Only the pictures are to be dropped, and the rest of the data should be copied exactly.

[Opening Supplied data section]

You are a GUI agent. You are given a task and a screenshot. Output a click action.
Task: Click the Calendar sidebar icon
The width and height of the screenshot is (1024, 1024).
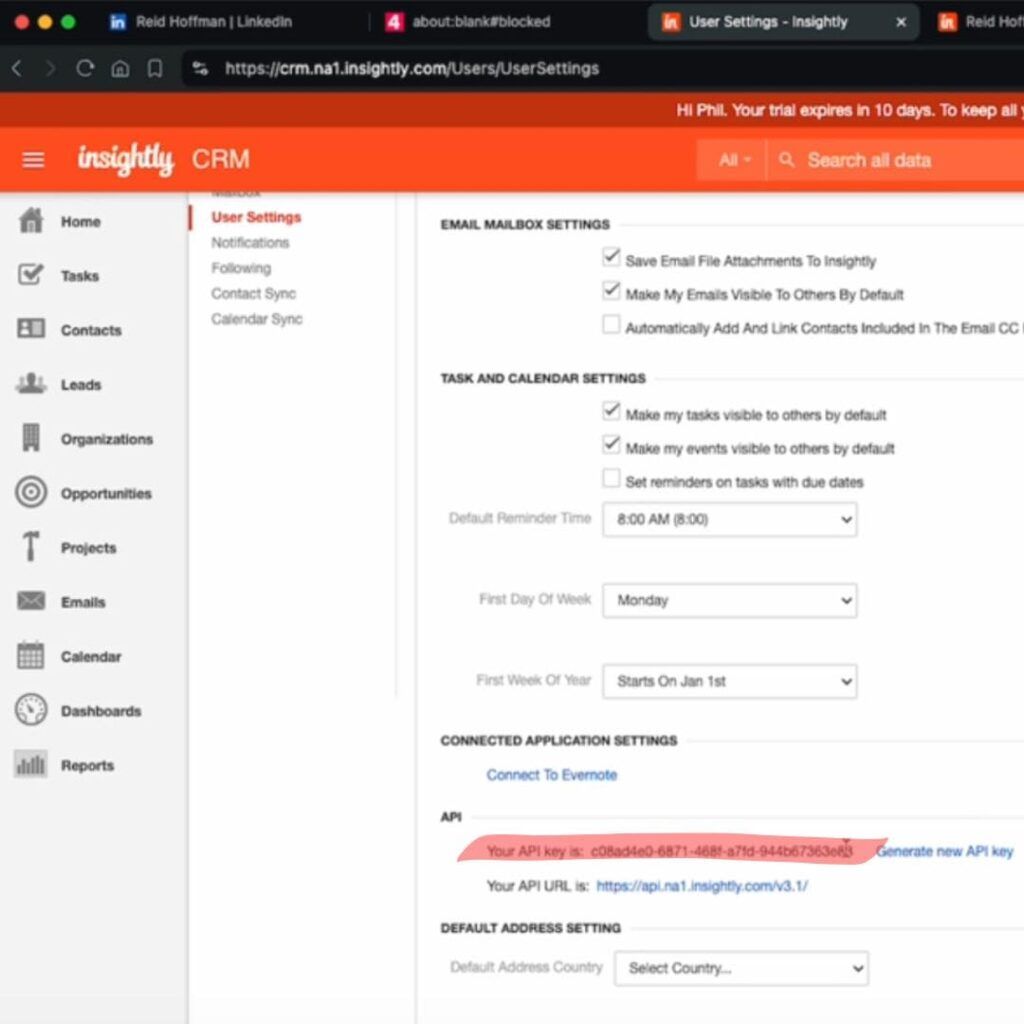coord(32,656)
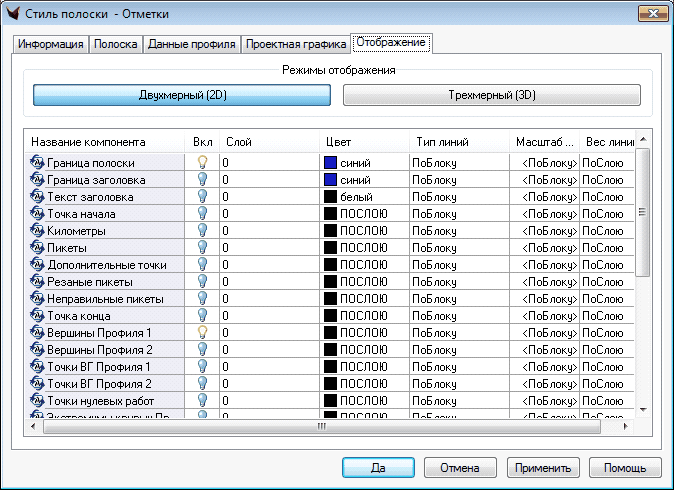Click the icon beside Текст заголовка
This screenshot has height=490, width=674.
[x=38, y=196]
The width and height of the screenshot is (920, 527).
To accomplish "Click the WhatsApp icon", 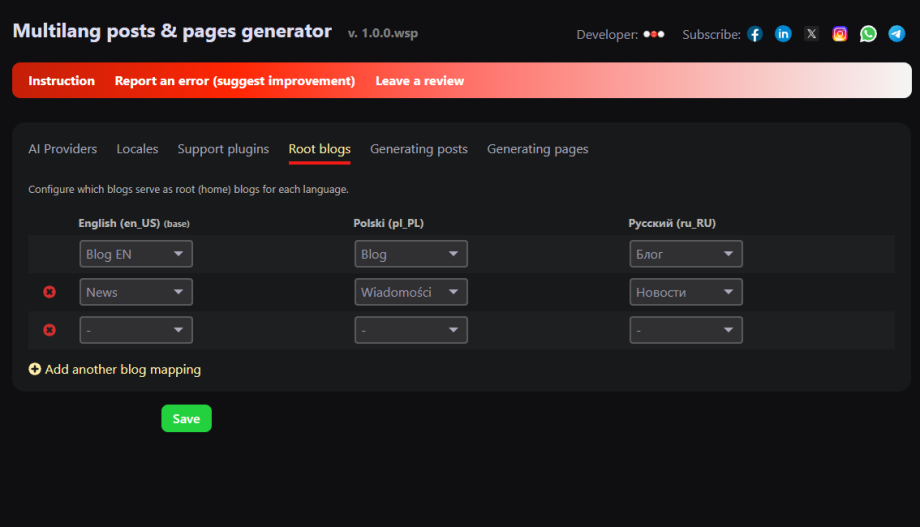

[Closing Supplied data section]

== Solution for this problem ==
You are a GUI agent. You are given a task and a screenshot. Output a click action.
Task: Click the Calendar sidebar icon
The width and height of the screenshot is (1024, 1024).
coord(32,656)
Click the icon beside Текст заголовка
This screenshot has height=490, width=674.
[x=38, y=196]
The width and height of the screenshot is (920, 527).
To accomplish "Click the WhatsApp icon", 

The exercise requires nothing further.